WHAT YOU WILL DO
Quote the entries below from the line with "Task: Check the" through the line with "Task: Close the customizer with the X icon", both ends included, and only those lines.

——

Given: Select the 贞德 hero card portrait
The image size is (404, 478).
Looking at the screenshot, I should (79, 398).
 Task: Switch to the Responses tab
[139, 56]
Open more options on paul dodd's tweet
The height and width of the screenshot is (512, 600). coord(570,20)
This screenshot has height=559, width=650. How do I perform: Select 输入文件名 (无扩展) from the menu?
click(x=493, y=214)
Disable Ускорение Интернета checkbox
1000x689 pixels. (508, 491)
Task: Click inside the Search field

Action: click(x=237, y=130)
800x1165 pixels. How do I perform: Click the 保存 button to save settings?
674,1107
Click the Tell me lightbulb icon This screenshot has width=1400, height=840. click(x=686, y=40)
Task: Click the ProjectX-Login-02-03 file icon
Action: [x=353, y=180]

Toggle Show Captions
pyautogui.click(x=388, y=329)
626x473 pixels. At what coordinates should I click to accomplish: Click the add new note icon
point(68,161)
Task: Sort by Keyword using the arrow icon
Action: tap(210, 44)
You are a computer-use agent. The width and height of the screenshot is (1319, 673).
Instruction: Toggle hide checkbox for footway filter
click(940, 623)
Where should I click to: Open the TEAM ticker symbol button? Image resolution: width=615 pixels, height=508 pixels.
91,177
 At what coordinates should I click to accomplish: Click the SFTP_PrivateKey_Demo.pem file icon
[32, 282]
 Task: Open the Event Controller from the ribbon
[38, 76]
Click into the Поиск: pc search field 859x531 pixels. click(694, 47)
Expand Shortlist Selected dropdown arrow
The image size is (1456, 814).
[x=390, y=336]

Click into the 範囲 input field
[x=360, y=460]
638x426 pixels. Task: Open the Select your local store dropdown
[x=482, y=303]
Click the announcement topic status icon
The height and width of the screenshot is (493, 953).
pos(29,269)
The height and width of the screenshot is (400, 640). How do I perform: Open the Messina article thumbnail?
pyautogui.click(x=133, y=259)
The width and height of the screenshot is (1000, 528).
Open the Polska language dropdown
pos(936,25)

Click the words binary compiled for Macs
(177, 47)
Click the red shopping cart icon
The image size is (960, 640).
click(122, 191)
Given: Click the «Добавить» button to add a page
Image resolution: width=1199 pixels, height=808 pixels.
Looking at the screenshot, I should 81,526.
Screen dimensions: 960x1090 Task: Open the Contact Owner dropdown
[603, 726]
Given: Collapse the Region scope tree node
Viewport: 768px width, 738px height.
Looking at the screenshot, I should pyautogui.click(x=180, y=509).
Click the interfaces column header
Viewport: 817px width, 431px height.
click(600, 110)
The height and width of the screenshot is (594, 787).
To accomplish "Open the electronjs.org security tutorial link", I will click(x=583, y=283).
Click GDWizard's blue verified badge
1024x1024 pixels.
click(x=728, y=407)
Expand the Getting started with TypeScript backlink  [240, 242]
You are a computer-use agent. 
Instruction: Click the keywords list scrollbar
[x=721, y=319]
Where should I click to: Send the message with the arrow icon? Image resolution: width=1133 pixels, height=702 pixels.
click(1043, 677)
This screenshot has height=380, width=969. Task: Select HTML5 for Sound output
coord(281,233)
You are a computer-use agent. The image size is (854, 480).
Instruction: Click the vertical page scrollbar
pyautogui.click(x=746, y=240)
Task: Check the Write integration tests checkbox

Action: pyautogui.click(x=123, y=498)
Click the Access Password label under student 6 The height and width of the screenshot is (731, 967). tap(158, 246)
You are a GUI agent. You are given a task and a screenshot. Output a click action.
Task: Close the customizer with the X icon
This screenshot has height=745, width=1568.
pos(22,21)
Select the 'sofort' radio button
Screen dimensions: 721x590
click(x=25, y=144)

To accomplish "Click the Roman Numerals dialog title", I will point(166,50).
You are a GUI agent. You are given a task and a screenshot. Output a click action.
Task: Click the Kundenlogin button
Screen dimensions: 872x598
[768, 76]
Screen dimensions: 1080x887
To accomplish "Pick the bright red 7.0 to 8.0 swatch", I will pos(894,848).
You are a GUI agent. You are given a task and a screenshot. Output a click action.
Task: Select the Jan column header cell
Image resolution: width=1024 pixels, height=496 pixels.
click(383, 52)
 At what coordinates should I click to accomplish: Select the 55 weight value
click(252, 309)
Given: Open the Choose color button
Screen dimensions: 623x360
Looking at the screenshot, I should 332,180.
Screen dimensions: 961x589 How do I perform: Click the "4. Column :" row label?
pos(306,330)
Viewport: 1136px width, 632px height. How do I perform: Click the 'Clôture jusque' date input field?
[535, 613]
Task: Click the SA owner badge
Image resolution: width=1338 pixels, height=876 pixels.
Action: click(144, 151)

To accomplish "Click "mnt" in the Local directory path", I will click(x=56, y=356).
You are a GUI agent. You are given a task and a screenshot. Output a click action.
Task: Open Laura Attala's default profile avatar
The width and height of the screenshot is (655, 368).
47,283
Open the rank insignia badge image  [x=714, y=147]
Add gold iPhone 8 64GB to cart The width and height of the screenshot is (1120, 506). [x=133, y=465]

——

YOUR RESPONSE
Task: Check the Write integration tests checkbox

Action: pyautogui.click(x=123, y=498)
Click the Access Password label under student 6 The height and width of the screenshot is (731, 967). tap(158, 246)
You are a GUI agent. You are given a task and a screenshot. Output a click action.
Task: Close the customizer with the X icon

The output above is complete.